PRRT2 modulates presynaptic Ca2+ influx by interacting with P/Q-type channels
Daniele Ferrante, Bruno Sterlini, Cosimo Prestigio, Antonella Marte, Anna Corradi, Franco Onofri, Giorgio Tortarolo, Giuseppe Vicidomini, Andrea Petretto, Jessica MuiĆ , Agnes Thalhammer, Pierluigi Valente, Lorenzo A Cingolani, Fabio Benfenati, Pietro Baldelli (see publication in Journal )Abstract
Loss-of-function mutations in proline-rich transmembrane protein-2 (PRRT2) cause paroxysmal disorders associated with defective Ca2+ dependence of glutamatergic transmission. We find that either acute or constitutive PRRT2 deletion induces a significant decrease in the amplitude of evoked excitatory postsynaptic currents (eEPSCs) that is insensitive to extracellular Ca2+ and associated with a reduced contribution of P/Q-type Ca2+ channels to the EPSC amplitude. This synaptic phenotype parallels a decrease in somatic P/Q-type Ca2+ currents due to a decreased membrane targeting of the channel with unchanged total expression levels. Co-immunoprecipitation, pull-down assays, and proteomics reveal a specific and direct interaction of PRRT2 with P/Q-type Ca2+ channels.
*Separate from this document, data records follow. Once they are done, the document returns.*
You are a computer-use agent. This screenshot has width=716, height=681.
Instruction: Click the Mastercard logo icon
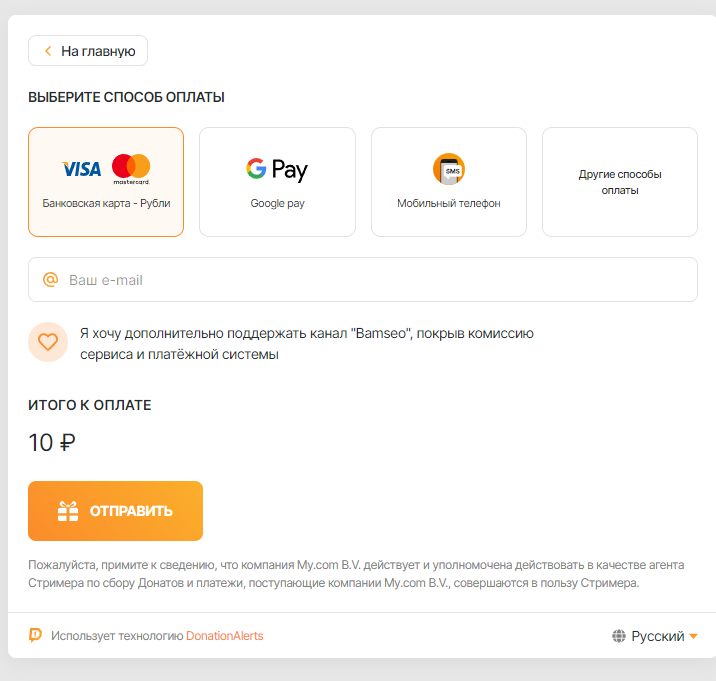tap(131, 169)
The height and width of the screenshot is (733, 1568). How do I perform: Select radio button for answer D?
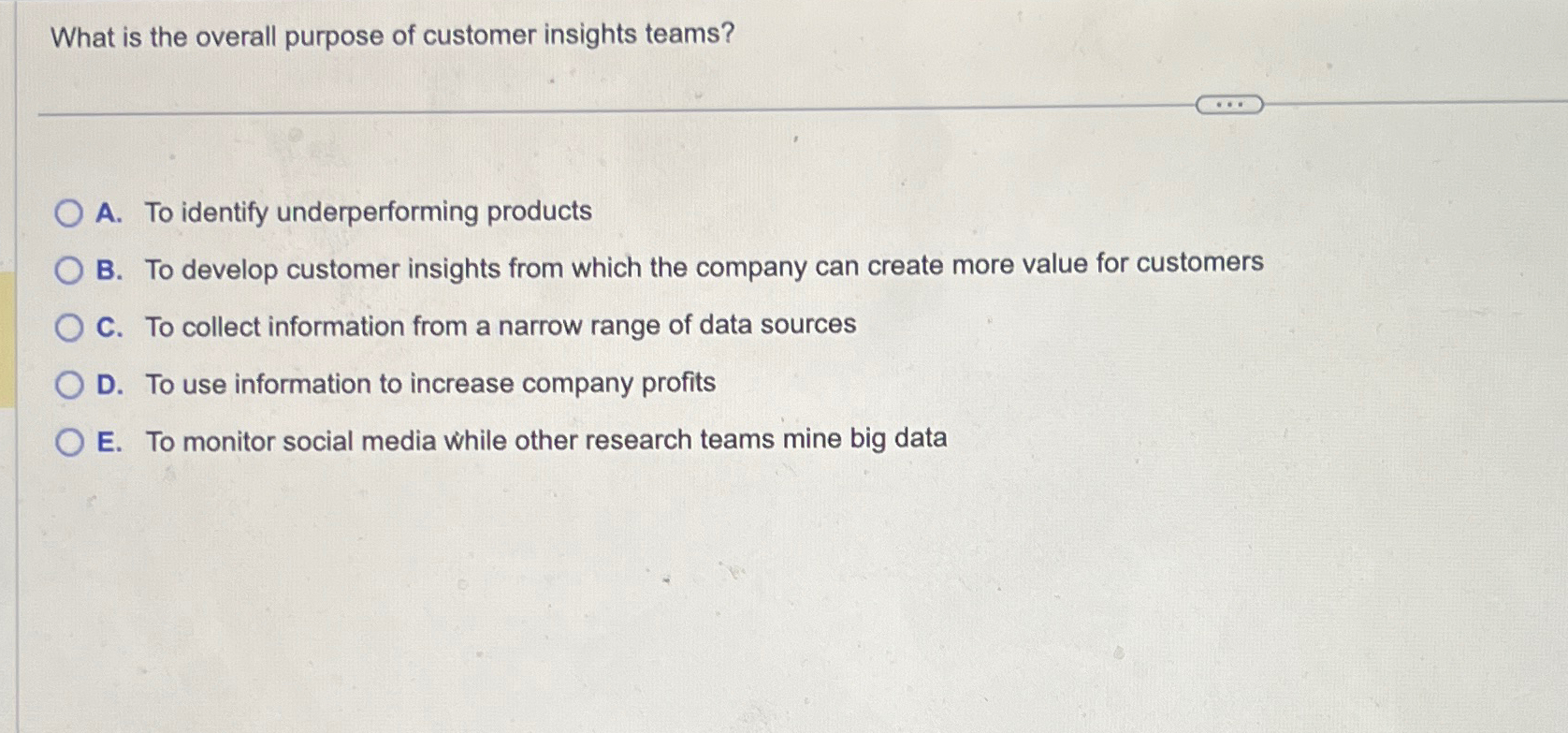(68, 382)
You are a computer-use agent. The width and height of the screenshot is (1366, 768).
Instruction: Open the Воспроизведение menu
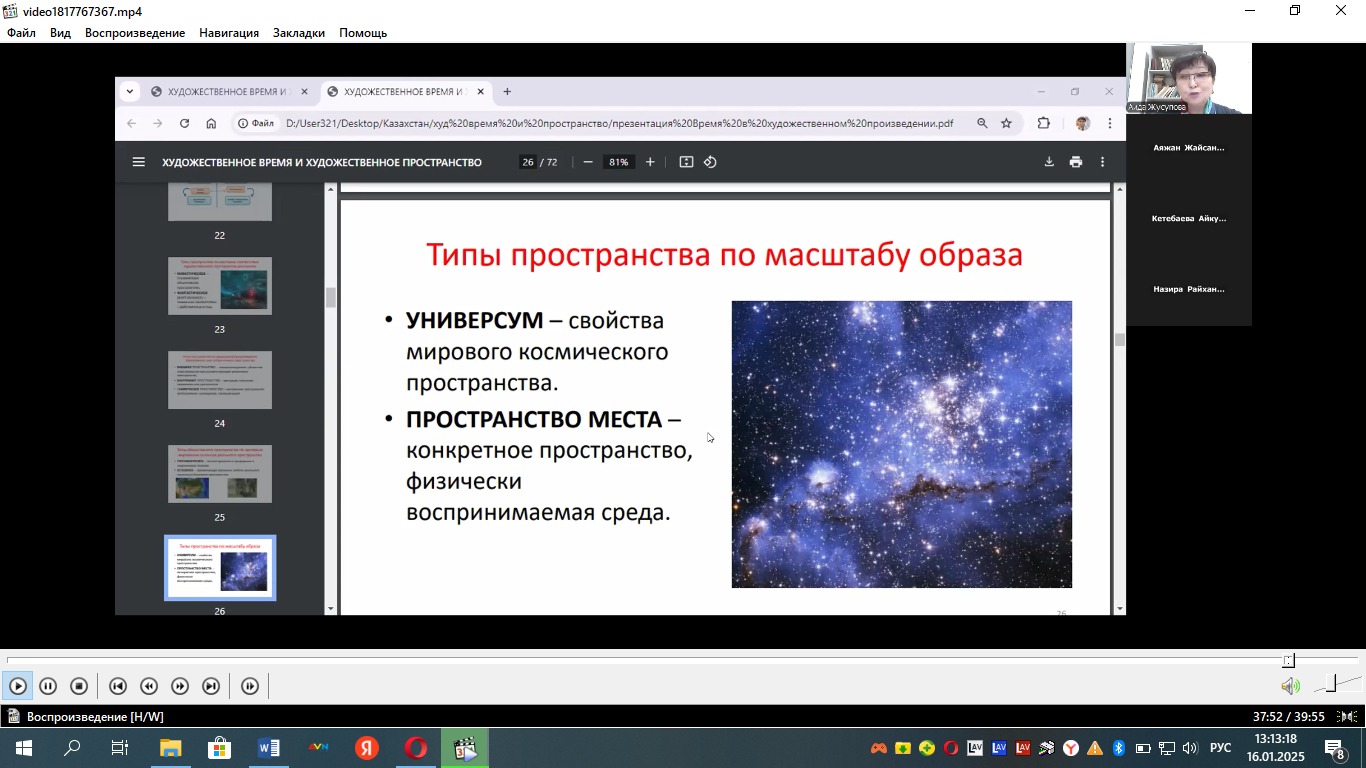135,33
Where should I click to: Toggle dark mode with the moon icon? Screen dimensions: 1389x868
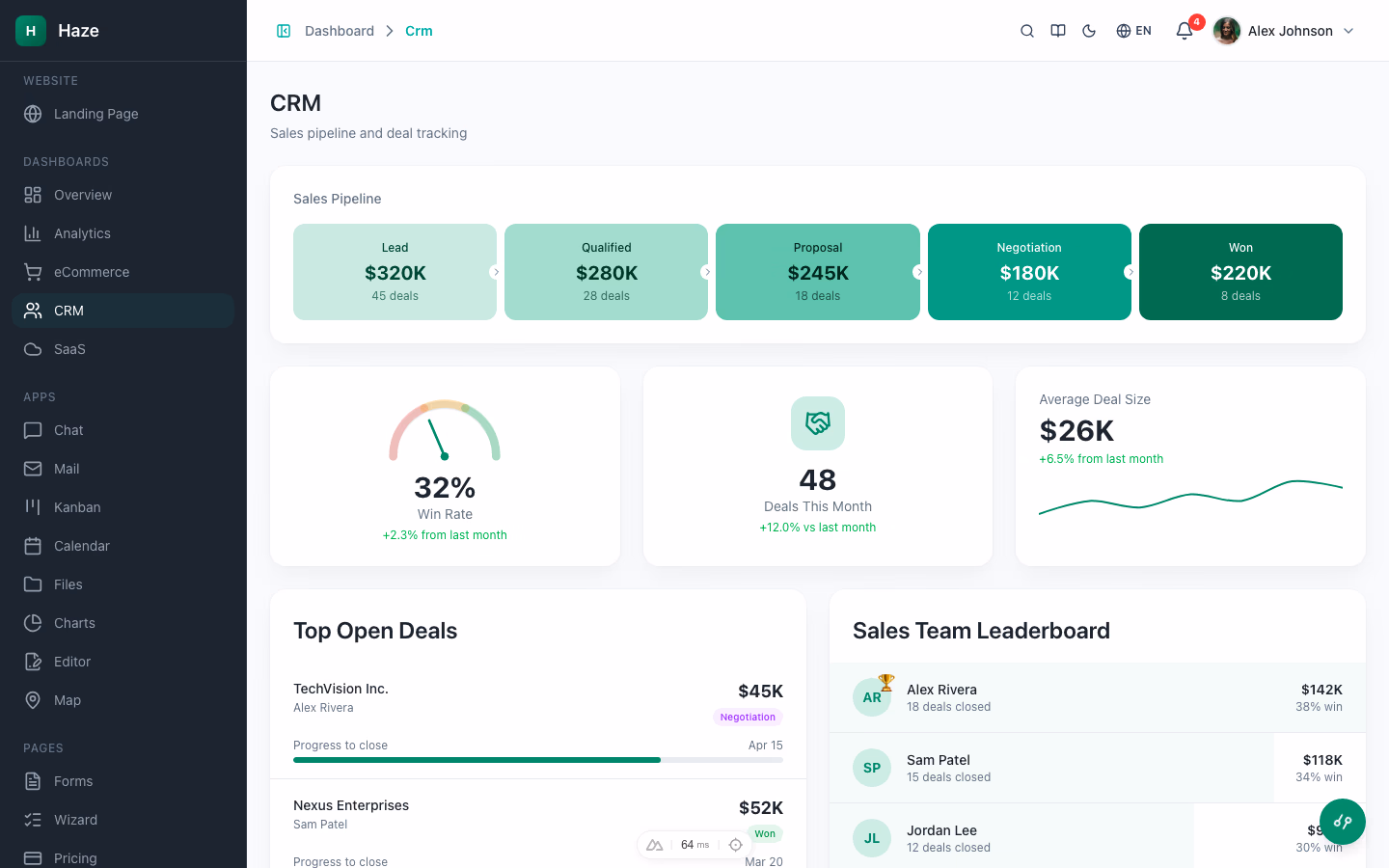click(1089, 31)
At presynaptic terminals lacking PRRT2, P/Q-type Ca2+ channels reduce their clustering at the active zone, with a corresponding decrease in the P/Q-dependent presynaptic Ca2+ signal. The data highlight the central role of PRRT2 in ensuring the physiological Ca2+ sensitivity of the release machinery at glutamatergic synapses.